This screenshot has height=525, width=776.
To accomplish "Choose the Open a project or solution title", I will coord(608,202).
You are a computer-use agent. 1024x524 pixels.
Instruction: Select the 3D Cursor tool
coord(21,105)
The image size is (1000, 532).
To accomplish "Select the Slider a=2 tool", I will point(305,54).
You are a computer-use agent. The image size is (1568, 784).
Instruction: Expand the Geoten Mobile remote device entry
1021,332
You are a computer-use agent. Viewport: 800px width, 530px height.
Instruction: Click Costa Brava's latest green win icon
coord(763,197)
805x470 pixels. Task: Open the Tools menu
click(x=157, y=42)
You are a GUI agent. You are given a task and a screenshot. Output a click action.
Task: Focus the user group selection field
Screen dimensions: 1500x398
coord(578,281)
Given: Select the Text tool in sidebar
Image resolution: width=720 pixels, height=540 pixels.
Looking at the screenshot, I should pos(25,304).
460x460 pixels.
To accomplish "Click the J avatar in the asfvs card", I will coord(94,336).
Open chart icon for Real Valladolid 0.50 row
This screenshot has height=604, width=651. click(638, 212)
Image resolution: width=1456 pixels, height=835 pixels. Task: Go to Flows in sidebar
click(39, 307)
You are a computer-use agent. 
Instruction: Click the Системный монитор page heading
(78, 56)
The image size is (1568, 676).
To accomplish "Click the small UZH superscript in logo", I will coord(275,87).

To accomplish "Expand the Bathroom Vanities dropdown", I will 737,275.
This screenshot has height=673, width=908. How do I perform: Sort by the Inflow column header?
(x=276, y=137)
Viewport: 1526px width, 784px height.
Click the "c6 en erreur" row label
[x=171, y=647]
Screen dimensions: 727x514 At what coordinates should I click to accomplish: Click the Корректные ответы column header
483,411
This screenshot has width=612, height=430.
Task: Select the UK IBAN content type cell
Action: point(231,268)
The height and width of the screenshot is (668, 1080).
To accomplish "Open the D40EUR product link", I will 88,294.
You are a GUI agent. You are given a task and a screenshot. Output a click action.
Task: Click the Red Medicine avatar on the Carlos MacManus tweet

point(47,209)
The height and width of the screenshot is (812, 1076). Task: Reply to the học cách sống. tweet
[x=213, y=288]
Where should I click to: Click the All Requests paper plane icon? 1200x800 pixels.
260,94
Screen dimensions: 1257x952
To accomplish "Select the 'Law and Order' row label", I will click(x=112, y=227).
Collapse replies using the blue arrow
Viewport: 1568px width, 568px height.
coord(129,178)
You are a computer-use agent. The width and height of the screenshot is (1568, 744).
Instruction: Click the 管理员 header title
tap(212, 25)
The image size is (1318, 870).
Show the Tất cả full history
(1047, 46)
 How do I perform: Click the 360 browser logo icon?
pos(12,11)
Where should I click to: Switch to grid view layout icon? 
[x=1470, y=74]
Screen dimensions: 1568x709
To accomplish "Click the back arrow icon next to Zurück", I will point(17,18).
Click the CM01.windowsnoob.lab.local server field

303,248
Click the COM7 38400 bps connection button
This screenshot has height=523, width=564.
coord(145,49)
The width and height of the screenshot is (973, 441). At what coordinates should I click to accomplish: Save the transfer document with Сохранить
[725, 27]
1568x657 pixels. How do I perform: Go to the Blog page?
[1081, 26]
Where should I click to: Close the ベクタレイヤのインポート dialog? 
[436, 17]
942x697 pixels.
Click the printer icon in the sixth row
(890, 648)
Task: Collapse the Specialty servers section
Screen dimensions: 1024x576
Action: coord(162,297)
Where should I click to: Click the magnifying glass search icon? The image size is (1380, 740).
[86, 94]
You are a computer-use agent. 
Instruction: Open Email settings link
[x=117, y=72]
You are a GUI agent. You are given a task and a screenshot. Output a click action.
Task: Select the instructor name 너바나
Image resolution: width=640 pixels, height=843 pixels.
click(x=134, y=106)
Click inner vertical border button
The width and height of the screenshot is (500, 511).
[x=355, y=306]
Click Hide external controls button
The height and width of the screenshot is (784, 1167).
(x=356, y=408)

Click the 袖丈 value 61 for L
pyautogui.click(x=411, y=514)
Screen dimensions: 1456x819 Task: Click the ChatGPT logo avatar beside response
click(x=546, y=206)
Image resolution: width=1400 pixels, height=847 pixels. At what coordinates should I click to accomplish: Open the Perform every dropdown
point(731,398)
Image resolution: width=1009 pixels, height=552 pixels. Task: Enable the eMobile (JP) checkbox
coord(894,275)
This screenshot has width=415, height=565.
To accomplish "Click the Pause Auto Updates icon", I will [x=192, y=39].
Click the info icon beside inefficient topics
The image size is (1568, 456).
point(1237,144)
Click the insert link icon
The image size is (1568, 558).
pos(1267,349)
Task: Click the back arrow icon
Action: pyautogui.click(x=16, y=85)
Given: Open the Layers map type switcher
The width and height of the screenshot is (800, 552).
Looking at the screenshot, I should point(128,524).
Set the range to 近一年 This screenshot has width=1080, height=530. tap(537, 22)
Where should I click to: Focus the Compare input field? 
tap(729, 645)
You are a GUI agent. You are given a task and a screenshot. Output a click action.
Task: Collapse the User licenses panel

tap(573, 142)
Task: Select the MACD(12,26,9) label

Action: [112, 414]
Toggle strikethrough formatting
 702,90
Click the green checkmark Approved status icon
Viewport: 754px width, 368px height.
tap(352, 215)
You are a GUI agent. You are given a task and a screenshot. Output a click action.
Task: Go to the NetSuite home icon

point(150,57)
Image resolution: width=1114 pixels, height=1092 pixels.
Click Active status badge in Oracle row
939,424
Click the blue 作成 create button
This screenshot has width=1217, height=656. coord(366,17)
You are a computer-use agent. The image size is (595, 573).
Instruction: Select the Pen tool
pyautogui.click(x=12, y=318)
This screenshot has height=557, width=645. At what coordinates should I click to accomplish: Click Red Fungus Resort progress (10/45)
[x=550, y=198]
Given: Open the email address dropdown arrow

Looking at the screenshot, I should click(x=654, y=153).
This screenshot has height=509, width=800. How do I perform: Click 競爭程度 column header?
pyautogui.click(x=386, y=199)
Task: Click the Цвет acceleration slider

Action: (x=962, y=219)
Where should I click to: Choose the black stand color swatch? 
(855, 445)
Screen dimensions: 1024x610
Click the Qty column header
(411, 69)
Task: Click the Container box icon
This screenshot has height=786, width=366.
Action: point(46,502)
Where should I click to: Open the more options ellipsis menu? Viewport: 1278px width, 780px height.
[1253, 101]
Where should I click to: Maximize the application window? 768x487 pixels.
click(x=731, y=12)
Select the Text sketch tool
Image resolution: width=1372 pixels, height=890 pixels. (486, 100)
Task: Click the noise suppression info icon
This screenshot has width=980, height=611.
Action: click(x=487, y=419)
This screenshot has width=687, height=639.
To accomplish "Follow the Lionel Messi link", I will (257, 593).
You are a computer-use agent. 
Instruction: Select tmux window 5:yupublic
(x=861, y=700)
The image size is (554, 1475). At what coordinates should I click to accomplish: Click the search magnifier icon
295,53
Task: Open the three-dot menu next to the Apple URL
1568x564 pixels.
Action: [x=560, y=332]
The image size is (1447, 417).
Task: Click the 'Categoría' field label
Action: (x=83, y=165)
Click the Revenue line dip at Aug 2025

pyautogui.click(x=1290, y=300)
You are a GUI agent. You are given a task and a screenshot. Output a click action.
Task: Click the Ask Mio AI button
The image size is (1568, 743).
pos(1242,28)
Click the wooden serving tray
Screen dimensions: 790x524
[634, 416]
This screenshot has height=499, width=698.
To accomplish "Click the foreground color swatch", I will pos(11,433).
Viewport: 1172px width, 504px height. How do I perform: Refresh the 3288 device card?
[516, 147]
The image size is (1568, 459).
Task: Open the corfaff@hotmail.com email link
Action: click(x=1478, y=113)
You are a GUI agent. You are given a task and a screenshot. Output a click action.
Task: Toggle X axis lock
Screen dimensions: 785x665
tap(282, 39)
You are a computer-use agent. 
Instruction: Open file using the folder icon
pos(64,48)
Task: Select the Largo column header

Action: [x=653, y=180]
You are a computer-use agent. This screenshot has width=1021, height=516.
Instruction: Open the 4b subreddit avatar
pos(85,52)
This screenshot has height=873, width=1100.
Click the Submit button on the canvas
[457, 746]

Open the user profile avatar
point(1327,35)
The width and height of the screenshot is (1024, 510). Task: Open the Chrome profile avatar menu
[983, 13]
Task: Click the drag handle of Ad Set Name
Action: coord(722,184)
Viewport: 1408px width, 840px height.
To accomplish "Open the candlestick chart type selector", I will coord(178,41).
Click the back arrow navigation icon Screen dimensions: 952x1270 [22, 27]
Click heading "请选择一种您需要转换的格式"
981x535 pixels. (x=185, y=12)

AIM OF THE TASK:
For this exercise, return every line from the data that holds the string "next".

PROBLEM SOLUTION:
To accomplish "Click the back arrow icon next to Zurück", I will point(17,18).
Task: Open the three-dot menu next to the Apple URL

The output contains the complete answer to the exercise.